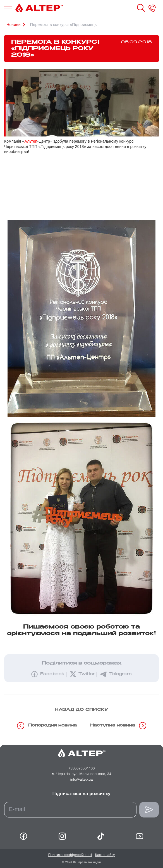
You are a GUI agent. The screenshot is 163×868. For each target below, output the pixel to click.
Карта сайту (105, 855)
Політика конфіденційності (70, 855)
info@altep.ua (82, 779)
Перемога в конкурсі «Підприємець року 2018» (74, 25)
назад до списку (81, 710)
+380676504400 (82, 768)
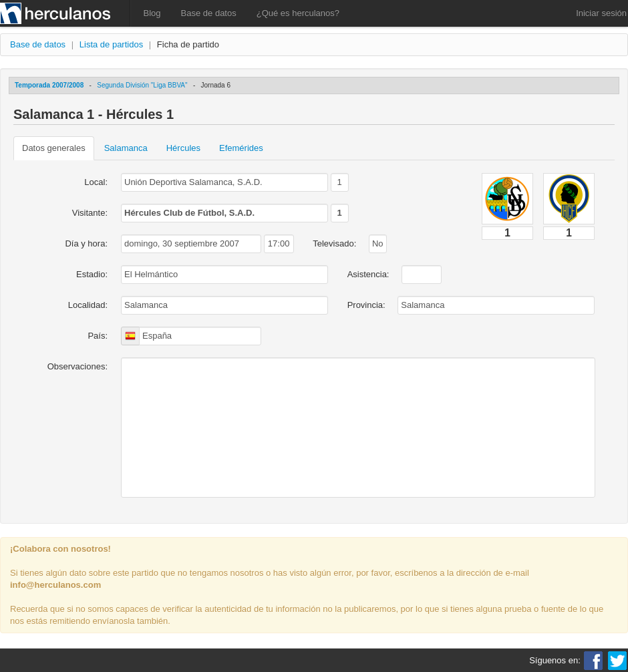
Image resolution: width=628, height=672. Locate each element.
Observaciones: (77, 366)
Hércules (183, 148)
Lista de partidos (111, 44)
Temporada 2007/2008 (49, 85)
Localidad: (88, 305)
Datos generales (53, 148)
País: (98, 335)
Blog (152, 13)
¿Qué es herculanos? (298, 13)
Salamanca (126, 148)
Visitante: (90, 212)
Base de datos (208, 13)
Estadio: (92, 274)
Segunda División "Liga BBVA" (142, 85)
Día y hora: (86, 243)
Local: (96, 182)
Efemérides (241, 148)
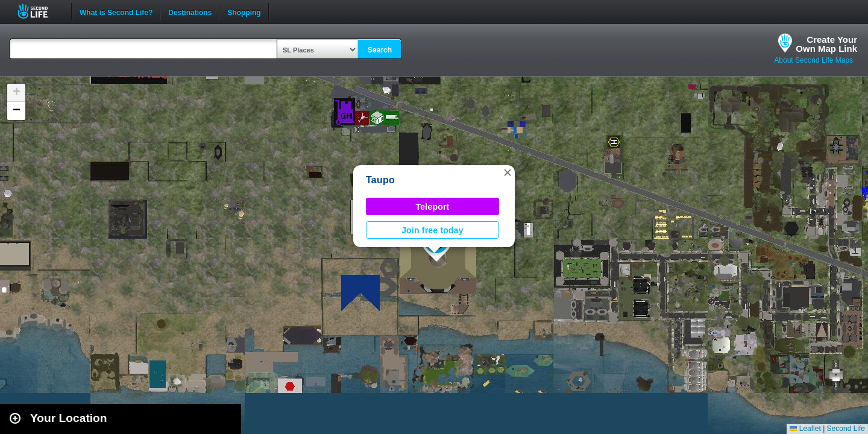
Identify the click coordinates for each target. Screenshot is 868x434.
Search (380, 50)
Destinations (190, 11)
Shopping (244, 11)
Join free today (432, 230)
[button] (508, 172)
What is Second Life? (116, 11)
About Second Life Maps (813, 60)
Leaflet (805, 429)
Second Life (39, 11)
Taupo (380, 180)
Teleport (433, 207)
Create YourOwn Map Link (826, 44)
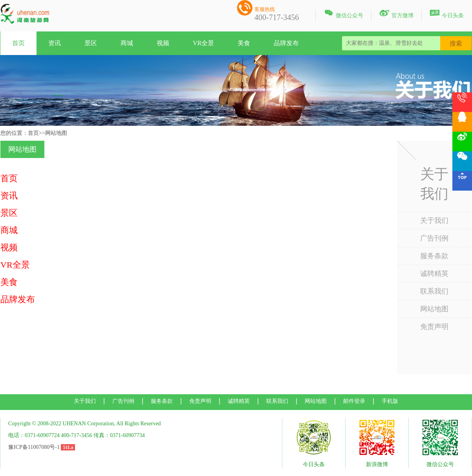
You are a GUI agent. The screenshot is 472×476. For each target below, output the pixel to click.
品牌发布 (286, 43)
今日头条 (446, 14)
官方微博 (396, 14)
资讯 (55, 43)
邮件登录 (354, 401)
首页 (18, 43)
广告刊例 (434, 238)
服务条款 (434, 256)
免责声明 (434, 327)
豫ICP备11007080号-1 (34, 447)
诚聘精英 (434, 274)
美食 (244, 43)
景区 (91, 43)
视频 (163, 43)
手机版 (390, 401)
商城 (127, 43)
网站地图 (434, 309)
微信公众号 (343, 14)
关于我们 (434, 221)
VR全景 (203, 43)
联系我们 (434, 291)
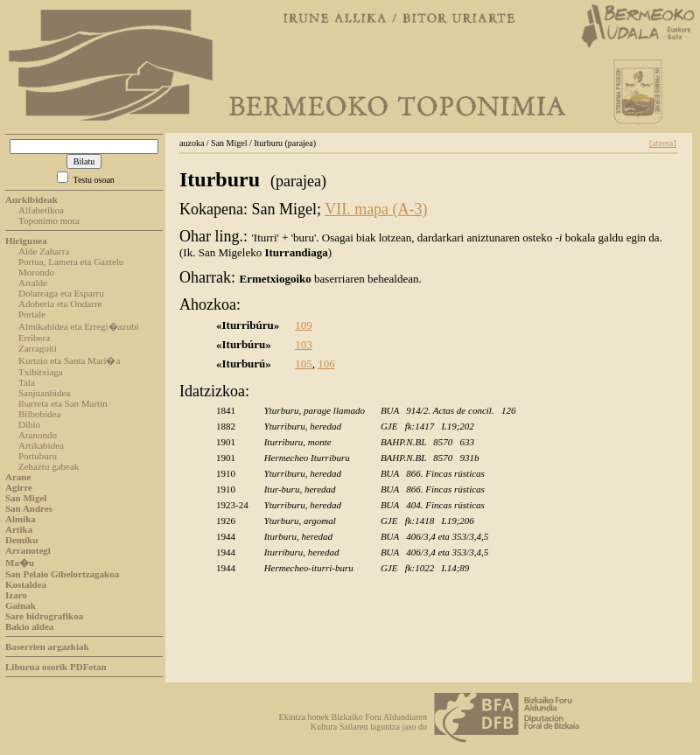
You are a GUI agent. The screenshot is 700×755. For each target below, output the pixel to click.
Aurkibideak (32, 199)
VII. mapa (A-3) (375, 209)
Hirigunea (26, 241)
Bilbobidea (39, 414)
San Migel (25, 498)
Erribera (34, 338)
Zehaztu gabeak (48, 466)
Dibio (29, 424)
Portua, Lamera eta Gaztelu (71, 262)
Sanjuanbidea (44, 393)
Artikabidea (41, 445)
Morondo (36, 272)
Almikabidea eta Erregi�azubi (78, 326)
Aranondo (38, 435)
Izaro (16, 595)
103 (304, 344)
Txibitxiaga (40, 372)
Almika (20, 519)
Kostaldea (25, 584)
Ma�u (19, 563)
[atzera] (662, 143)
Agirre (18, 487)
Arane (18, 477)
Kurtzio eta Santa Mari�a (69, 360)
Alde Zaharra (44, 251)
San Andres (29, 508)
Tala (26, 382)
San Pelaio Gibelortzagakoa (62, 574)
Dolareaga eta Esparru (61, 293)
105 (304, 363)
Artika (18, 529)
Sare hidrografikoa (44, 616)
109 (304, 325)
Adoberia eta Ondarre (60, 304)
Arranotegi (28, 550)
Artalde (32, 283)
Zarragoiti (38, 348)
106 (326, 363)
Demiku (21, 540)
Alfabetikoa (41, 210)
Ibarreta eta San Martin (63, 403)
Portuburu (38, 456)
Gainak (20, 605)
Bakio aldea (29, 626)
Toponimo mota (49, 220)
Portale (32, 314)
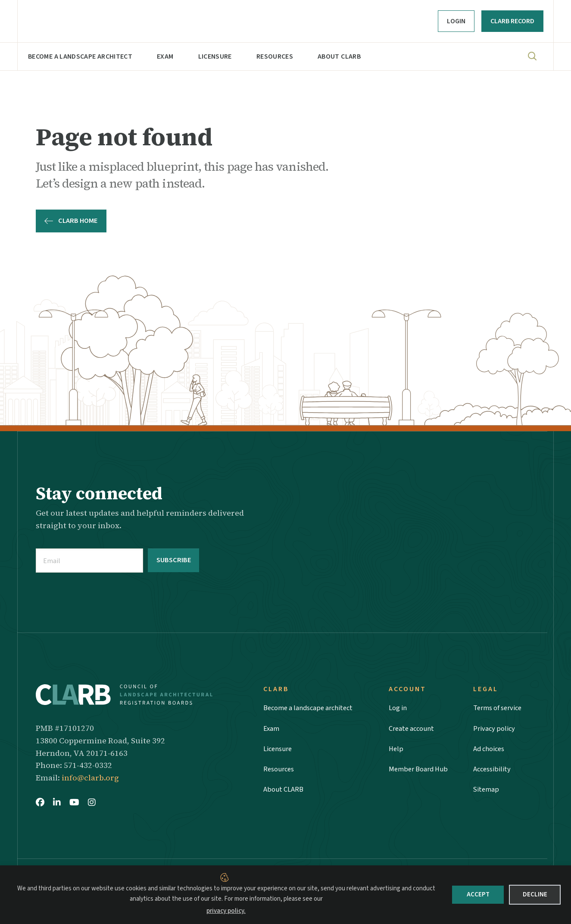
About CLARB (339, 56)
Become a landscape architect (80, 56)
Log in (399, 707)
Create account (413, 728)
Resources (275, 56)
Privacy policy (495, 728)
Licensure (215, 56)
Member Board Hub (420, 771)
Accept (478, 894)
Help (396, 750)
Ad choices (490, 750)
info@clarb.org (90, 776)
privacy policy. (226, 911)
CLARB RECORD (512, 21)
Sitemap (487, 793)
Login (456, 21)
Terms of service (500, 707)
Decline (535, 894)
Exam (165, 56)
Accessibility (493, 771)
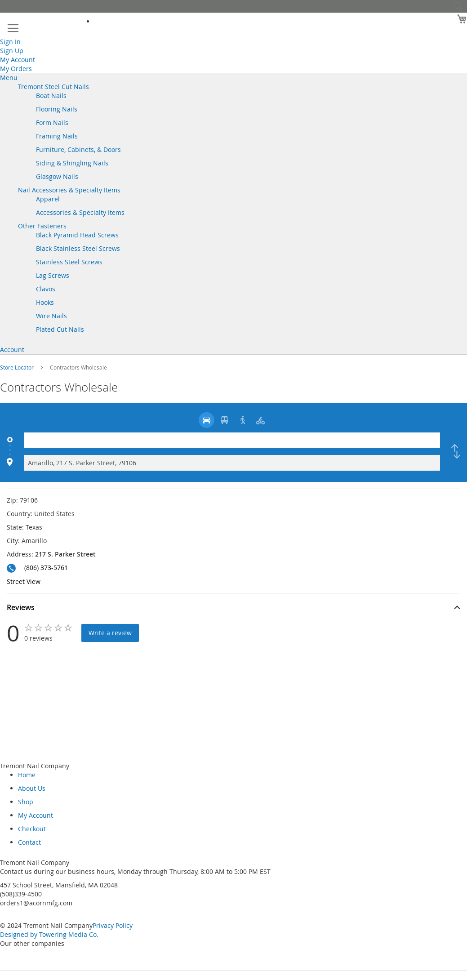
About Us (31, 788)
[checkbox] (456, 451)
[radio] (206, 420)
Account (12, 349)
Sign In (10, 41)
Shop (26, 802)
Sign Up (12, 50)
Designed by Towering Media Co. (49, 934)
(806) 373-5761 (46, 567)
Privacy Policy (112, 925)
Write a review (110, 633)
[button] (233, 609)
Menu (9, 77)
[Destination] (232, 463)
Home (27, 775)
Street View (23, 581)
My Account (18, 59)
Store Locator (18, 367)
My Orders (16, 68)
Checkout (32, 829)
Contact (29, 842)
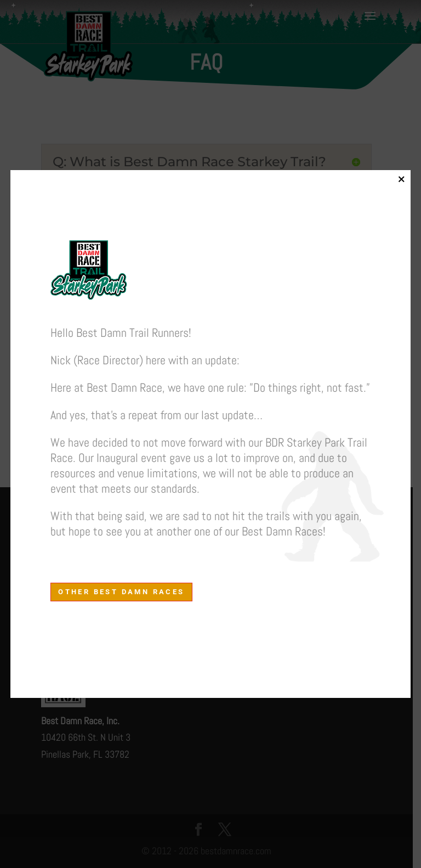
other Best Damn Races (121, 591)
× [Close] (401, 179)
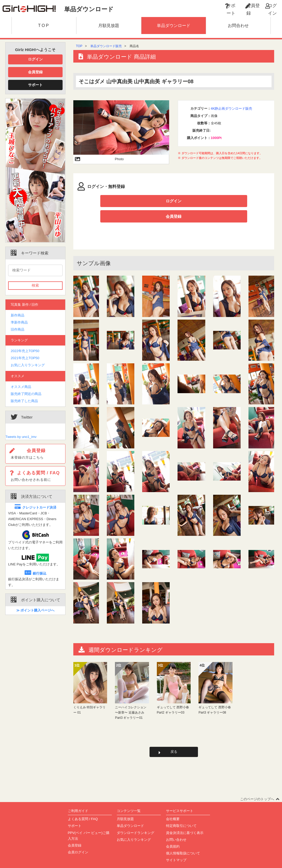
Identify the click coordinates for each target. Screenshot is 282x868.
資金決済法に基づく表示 (185, 821)
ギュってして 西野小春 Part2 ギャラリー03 (173, 696)
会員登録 (35, 72)
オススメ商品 (21, 387)
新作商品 (18, 315)
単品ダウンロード (130, 814)
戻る (174, 739)
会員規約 (173, 834)
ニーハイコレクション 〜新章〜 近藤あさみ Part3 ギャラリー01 (130, 699)
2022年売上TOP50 (25, 351)
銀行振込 (35, 573)
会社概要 (173, 807)
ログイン (35, 59)
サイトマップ (176, 848)
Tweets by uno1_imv (21, 437)
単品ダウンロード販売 (106, 46)
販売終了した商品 (24, 401)
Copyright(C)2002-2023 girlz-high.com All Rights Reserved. (141, 862)
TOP (79, 46)
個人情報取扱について (183, 841)
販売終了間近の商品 (26, 394)
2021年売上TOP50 (25, 358)
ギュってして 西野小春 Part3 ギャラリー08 (215, 696)
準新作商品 (19, 322)
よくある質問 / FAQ (83, 807)
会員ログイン (78, 840)
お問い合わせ (176, 828)
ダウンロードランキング (135, 821)
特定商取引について (181, 814)
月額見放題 (125, 807)
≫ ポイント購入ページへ (35, 610)
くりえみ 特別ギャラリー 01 (89, 696)
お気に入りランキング (28, 365)
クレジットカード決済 (35, 507)
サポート (35, 85)
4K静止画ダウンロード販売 (231, 108)
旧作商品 (18, 329)
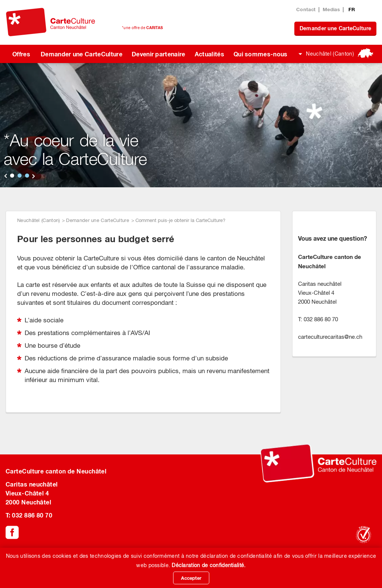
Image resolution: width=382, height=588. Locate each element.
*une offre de (142, 28)
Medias (331, 9)
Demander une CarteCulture (335, 28)
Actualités (209, 54)
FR (352, 9)
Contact (306, 9)
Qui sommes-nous (260, 54)
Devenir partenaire (159, 54)
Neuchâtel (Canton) (330, 54)
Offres (21, 54)
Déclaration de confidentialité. (209, 565)
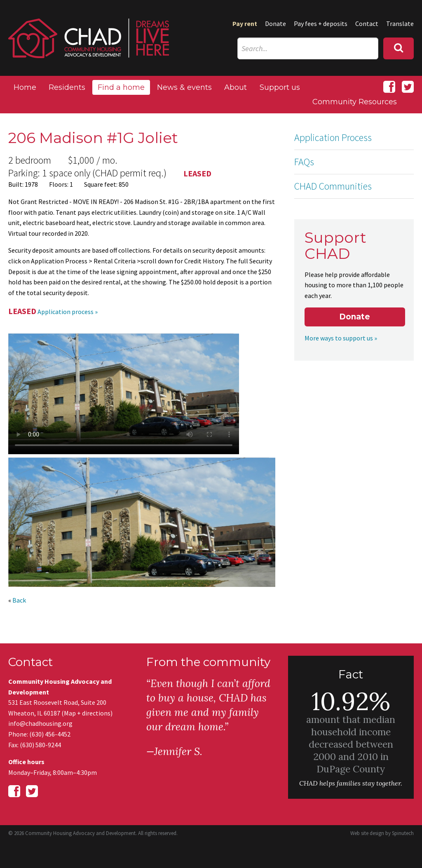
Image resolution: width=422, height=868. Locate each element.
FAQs (304, 162)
----------------
**Exercise directions**.
Convert every line of the records above into a JSON list of strings, one string per line, with blank lines left out. Leave the pictures out of the answer.

**Task output**.
[
  "You are a GUI agent. The screenshot is 163×868. For each target below, output the pixel to click.",
  "Карта сайту (105, 855)",
  "Політика конфіденційності (70, 855)",
  "info@altep.ua (82, 779)",
  "Перемога в конкурсі «Підприємець року 2018» (74, 25)",
  "назад до списку (81, 710)",
  "+380676504400 (82, 768)",
  "Image resolution: width=628, height=672. Locate each element.",
  "Observaciones: (77, 366)",
  "Hércules (183, 148)",
  "Lista de partidos (111, 44)",
  "Temporada 2007/2008 (49, 85)",
  "Localidad: (88, 305)",
  "Datos generales (53, 148)",
  "País: (98, 335)",
  "Blog (152, 13)",
  "¿Qué es herculanos? (298, 13)",
  "Salamanca (126, 148)",
  "Visitante: (90, 212)",
  "Base de datos (208, 13)",
  "Estadio: (92, 274)",
  "Segunda División \"Liga BBVA\" (142, 85)",
  "Día y hora: (86, 243)",
  "Local: (96, 182)",
  "Efemérides (241, 148)",
  "Identify the click coordinates for each target. Screenshot is 868x434.",
  "Search (380, 50)",
  "Destinations (190, 11)",
  "Shopping (244, 11)",
  "Join free today (432, 230)",
  "[button] (508, 172)",
  "What is Second Life? (116, 11)",
  "About Second Life Maps (813, 60)",
  "Leaflet (805, 429)",
  "Second Life (39, 11)",
  "Taupo (380, 180)",
  "Teleport (433, 207)",
  "Create YourOwn Map Link (826, 44)",
  "You are a GUI agent. The screenshot is 472×476. For each target below, output the pixel to click.",
  "品牌发布 (286, 43)",
  "今日头条 (446, 14)",
  "官方微博 (396, 14)",
  "资讯 (55, 43)",
  "邮件登录 (354, 401)",
  "首页 (18, 43)",
  "广告刊例 (434, 238)",
  "服务条款 (434, 256)",
  "免责声明 (434, 327)",
  "豫ICP备11007080号-1 (34, 447)",
  "诚聘精英 (434, 274)",
  "美食 (244, 43)",
  "景区 (91, 43)",
  "视频 (163, 43)",
  "手机版 (390, 401)",
  "商城 (127, 43)",
  "网站地图 (434, 309)",
  "微信公众号 (343, 14)",
  "关于我们 (434, 221)",
  "VR全景 (203, 43)",
  "联系我们 (434, 291)",
  "You are a GUI agent. The screenshot is 700×755. For each target below, output the pixel to click.",
  "Aurkibideak (32, 199)",
  "VII. mapa (A-3) (375, 209)",
  "Hirigunea (26, 241)",
  "Bilbobidea (39, 414)",
  "San Migel (25, 498)",
  "Erribera (34, 338)",
  "Zehaztu gabeak (48, 466)",
  "Dibio (29, 424)",
  "Portua, Lamera eta Gaztelu (71, 262)",
  "Sanjuanbidea (44, 393)",
  "Artikabidea (41, 445)",
  "Morondo (36, 272)",
  "Almikabidea eta Erregi�azubi (78, 326)",
  "Aranondo (38, 435)",
  "Izaro (16, 595)",
  "103 (304, 344)",
  "Txibitxiaga (40, 372)",
  "Almika (20, 519)",
  "Kostaldea (25, 584)",
  "Ma�u (19, 563)",
  "[atzera] (662, 143)",
  "Agirre (18, 487)",
  "Arane (18, 477)",
  "Kurtzio eta Santa Mari�a (69, 360)",
  "Alde Zaharra (44, 251)",
  "San Andres (29, 508)",
  "Tala (26, 382)",
  "San Pelaio Gibelortzagakoa (62, 574)",
  "Dolareaga eta Esparru (61, 293)",
  "105 (304, 363)",
  "Artika (18, 529)",
  "Sare hidrografikoa (44, 616)",
  "109 (304, 325)",
  "Adoberia eta Ondarre (60, 304)",
  "Arranotegi (28, 550)",
  "Artalde (32, 283)",
  "Zarragoiti (38, 348)",
  "106 (326, 363)",
  "Demiku (21, 540)",
  "Alfabetikoa (41, 210)",
  "Ibarreta eta San Martin (63, 403)",
  "Portuburu (38, 456)",
  "Gainak (20, 605)",
  "Bakio aldea (29, 626)",
  "Toponimo mota (49, 220)",
  "Portale (32, 314)",
  "About CLARB (339, 56)",
  "Become a landscape architect (80, 56)",
  "Log in (399, 707)",
  "Create account (413, 728)",
  "Resources (275, 56)",
  "Privacy policy (495, 728)",
  "Licensure (215, 56)",
  "Member Board Hub (420, 771)",
  "Accept (478, 894)",
  "Help (396, 750)",
  "Ad choices (490, 750)",
  "info@clarb.org (90, 776)",
  "privacy policy. (226, 911)",
  "CLARB RECORD (512, 21)",
  "Sitemap (487, 793)",
  "Login (456, 21)",
  "Terms of service (500, 707)",
  "Decline (535, 894)",
  "Exam (165, 56)",
  "Accessibility (493, 771)",
  "About Us (31, 788)",
  "[checkbox] (456, 451)",
  "[radio] (206, 420)",
  "Account (12, 349)",
  "Sign In (10, 41)",
  "Shop (26, 802)",
  "Sign Up (12, 50)",
  "Designed by Towering Media Co. (49, 934)",
  "(806) 373-5761 (46, 567)",
  "Privacy Policy (112, 925)",
  "Write a review (110, 633)",
  "[button] (233, 609)",
  "Menu (9, 77)",
  "[Destination] (232, 463)",
  "Home (27, 775)",
  "Street View (23, 581)",
  "My Account (18, 59)",
  "Store Locator (18, 367)",
  "My Orders (16, 68)",
  "Checkout (32, 829)",
  "Contact (29, 842)",
  "other Best Damn Races (121, 591)",
  "× [Close] (401, 179)",
  "Identify the click coordinates for each target. Screenshot is 282x868.",
  "資金決済法に基づく表示 (185, 821)",
  "ギュってして 西野小春 Part2 ギャラリー03 (173, 696)",
  "会員登録 (35, 72)",
  "オススメ商品 (21, 387)",
  "新作商品 (18, 315)",
  "単品ダウンロード (130, 814)",
  "戻る (174, 739)",
  "会員規約 (173, 834)",
  "ニーハイコレクション 〜新章〜 近藤あさみ Part3 ギャラリー01 (130, 699)",
  "2022年売上TOP50 (25, 351)",
  "銀行振込 (35, 573)",
  "会社概要 (173, 807)",
  "ログイン (35, 59)",
  "サイトマップ (176, 848)",
  "Tweets by uno1_imv (21, 437)",
  "単品ダウンロード販売 (106, 46)",
  "販売終了した商品 (24, 401)",
  "Copyright(C)2002-2023 girlz-high.com All Rights Reserved. (141, 862)",
  "TOP (79, 46)",
  "個人情報取扱について (183, 841)",
  "販売終了間近の商品 (26, 394)",
  "2021年売上TOP50 (25, 358)",
  "ギュってして 西野小春 Part3 ギャラリー08 (215, 696)",
  "準新作商品 (19, 322)",
  "よくある質問 / FAQ (83, 807)",
  "会員ログイン (78, 840)",
  "お問い合わせ (176, 828)",
  "ダウンロードランキング (135, 821)",
  "特定商取引について (181, 814)",
  "月額見放題 (125, 807)",
  "≫ ポイント購入ページへ (35, 610)",
  "くりえみ 特別ギャラリー 01 (89, 696)",
  "お気に入りランキング (28, 365)",
  "クレジットカード決済 (35, 507)",
  "サポート (35, 85)",
  "4K静止画ダウンロード販売 (231, 108)",
  "旧作商品 (18, 329)",
  "Image resolution: width=382, height=588. Locate each element.",
  "*une offre de (142, 28)",
  "Medias (331, 9)",
  "Demander une CarteCulture (335, 28)",
  "Actualités (209, 54)",
  "FR (352, 9)",
  "Contact (306, 9)",
  "Qui sommes-nous (260, 54)",
  "Devenir partenaire (159, 54)",
  "Neuchâtel (Canton) (330, 54)",
  "Offres (21, 54)",
  "Déclaration de confidentialité. (209, 565)",
  "Image resolution: width=422, height=868. Locate each element.",
  "FAQs (304, 162)"
]